Material to process:
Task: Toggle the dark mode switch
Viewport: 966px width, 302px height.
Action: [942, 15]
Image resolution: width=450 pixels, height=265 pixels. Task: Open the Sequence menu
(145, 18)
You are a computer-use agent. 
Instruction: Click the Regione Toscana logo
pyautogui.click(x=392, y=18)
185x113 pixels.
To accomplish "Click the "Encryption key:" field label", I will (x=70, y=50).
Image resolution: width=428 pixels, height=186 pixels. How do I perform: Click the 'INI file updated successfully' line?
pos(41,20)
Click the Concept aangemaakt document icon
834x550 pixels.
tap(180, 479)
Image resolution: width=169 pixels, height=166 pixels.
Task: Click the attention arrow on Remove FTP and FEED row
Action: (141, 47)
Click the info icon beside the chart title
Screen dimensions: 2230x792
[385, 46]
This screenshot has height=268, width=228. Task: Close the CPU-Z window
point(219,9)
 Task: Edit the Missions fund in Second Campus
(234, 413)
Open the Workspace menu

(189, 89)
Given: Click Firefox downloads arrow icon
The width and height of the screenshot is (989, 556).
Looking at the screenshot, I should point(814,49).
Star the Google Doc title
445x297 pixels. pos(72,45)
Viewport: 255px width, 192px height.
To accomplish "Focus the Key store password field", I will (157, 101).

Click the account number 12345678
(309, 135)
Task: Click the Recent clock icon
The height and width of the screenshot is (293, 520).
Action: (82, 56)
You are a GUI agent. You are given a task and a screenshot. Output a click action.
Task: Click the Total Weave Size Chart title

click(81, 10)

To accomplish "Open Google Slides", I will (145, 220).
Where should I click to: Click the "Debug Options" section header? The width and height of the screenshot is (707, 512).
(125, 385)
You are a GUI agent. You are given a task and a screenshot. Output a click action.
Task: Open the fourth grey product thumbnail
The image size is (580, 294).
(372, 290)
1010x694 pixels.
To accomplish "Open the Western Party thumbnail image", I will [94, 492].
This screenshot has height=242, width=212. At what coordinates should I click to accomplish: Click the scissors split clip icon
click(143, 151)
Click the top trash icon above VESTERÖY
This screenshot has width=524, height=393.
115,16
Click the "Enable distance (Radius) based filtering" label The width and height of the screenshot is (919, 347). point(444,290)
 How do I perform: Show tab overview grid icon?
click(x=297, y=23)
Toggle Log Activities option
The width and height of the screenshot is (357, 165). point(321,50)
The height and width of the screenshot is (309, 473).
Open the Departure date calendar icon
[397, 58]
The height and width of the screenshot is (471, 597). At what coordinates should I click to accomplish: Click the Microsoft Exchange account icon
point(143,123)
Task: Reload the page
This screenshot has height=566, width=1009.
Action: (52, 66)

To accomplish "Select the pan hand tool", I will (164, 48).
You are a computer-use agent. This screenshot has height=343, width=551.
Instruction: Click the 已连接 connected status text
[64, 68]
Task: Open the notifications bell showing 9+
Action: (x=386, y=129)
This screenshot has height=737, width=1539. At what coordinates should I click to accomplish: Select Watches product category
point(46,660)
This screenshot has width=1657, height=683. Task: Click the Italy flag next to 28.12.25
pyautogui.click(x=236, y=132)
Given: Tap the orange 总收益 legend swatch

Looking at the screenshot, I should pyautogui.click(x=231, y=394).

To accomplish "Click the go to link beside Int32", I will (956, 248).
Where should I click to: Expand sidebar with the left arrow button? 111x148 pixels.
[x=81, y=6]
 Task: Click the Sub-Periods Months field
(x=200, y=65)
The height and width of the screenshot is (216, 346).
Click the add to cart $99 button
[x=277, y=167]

What you should do: Quote every line of the records above, from the first down to the one holding "Task: Click the Recent clock icon", exactly as written.

Response box:
Task: Toggle the dark mode switch
Viewport: 966px width, 302px height.
Action: [942, 15]
Image resolution: width=450 pixels, height=265 pixels. Task: Open the Sequence menu
(145, 18)
You are a computer-use agent. 
Instruction: Click the Regione Toscana logo
pyautogui.click(x=392, y=18)
185x113 pixels.
To accomplish "Click the "Encryption key:" field label", I will (x=70, y=50).
Image resolution: width=428 pixels, height=186 pixels. How do I perform: Click the 'INI file updated successfully' line?
pos(41,20)
Click the Concept aangemaakt document icon
834x550 pixels.
tap(180, 479)
Image resolution: width=169 pixels, height=166 pixels.
Task: Click the attention arrow on Remove FTP and FEED row
Action: (141, 47)
Click the info icon beside the chart title
Screen dimensions: 2230x792
[385, 46]
This screenshot has height=268, width=228. Task: Close the CPU-Z window
point(219,9)
 Task: Edit the Missions fund in Second Campus
(234, 413)
Open the Workspace menu

(189, 89)
Given: Click Firefox downloads arrow icon
The width and height of the screenshot is (989, 556).
Looking at the screenshot, I should point(814,49).
Star the Google Doc title
445x297 pixels. pos(72,45)
Viewport: 255px width, 192px height.
To accomplish "Focus the Key store password field", I will (157, 101).

Click the account number 12345678
(309, 135)
Task: Click the Recent clock icon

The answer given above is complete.